__Given request__.
Return every line of the records that contains the word "Toggle", matching its capitalization exactly.

Entries on where items appear:
## START
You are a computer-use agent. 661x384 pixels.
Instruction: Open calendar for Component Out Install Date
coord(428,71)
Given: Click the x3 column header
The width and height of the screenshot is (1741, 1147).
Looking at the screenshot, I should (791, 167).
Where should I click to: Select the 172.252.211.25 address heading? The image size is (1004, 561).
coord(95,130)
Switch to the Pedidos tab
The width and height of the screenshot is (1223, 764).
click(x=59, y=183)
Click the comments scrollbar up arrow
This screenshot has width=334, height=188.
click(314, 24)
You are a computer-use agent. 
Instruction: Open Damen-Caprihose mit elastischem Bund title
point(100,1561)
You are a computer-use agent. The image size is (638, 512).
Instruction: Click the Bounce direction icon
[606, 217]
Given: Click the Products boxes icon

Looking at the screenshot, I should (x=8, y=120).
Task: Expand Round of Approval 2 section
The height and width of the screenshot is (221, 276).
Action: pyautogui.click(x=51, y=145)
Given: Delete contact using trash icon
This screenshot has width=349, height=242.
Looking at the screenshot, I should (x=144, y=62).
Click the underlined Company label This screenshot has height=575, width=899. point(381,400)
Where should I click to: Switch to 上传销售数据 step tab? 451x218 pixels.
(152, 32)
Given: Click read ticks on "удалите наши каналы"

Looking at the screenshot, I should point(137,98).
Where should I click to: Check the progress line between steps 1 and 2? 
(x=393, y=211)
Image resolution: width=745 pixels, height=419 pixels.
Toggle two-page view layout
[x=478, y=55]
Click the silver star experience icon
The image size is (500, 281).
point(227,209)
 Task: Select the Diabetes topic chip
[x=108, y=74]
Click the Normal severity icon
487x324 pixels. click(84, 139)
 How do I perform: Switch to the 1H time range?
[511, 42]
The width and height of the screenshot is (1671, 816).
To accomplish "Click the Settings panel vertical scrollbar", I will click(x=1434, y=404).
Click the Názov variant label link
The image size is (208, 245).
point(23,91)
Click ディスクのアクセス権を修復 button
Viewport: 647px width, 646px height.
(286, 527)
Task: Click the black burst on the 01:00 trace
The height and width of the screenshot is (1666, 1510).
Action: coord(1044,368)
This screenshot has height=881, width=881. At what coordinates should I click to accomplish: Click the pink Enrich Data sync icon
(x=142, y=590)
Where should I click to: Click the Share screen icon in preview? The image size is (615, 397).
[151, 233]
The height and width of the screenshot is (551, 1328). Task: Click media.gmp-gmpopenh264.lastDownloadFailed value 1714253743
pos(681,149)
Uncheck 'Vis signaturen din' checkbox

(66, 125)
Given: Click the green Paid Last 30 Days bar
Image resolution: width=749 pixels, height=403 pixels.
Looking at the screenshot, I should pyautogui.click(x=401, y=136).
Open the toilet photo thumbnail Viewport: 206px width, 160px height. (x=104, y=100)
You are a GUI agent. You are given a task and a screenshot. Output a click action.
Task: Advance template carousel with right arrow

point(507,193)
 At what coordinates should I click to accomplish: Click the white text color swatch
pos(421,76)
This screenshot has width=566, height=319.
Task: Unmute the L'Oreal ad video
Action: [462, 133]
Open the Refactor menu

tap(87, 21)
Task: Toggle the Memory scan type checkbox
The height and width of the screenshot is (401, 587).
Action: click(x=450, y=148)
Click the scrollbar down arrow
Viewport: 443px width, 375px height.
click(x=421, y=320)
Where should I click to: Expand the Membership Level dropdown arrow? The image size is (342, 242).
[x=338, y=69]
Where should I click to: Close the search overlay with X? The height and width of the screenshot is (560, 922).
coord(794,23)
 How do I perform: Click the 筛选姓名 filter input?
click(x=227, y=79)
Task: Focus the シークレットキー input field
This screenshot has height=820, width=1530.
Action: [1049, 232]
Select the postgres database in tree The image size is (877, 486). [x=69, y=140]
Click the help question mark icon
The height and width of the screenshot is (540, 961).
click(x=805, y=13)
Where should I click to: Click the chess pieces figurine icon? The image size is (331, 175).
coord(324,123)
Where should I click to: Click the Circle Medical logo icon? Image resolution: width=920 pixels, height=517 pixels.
## END
__Completed exercise__.
Toggle two-page view layout
Task: Toggle the Memory scan type checkbox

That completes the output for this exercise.